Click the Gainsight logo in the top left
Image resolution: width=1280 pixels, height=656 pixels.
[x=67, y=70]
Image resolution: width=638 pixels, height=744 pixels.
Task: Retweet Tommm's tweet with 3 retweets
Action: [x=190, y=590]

▶ WHAT IS EXPECTED: Rewrite the records above, changing "top left" to "upper left corner" and leaving everything else the same.

▶ THE SOLUTION:
Click the Gainsight logo in the upper left corner
Image resolution: width=1280 pixels, height=656 pixels.
[x=67, y=70]
Image resolution: width=638 pixels, height=744 pixels.
Task: Retweet Tommm's tweet with 3 retweets
Action: [x=190, y=590]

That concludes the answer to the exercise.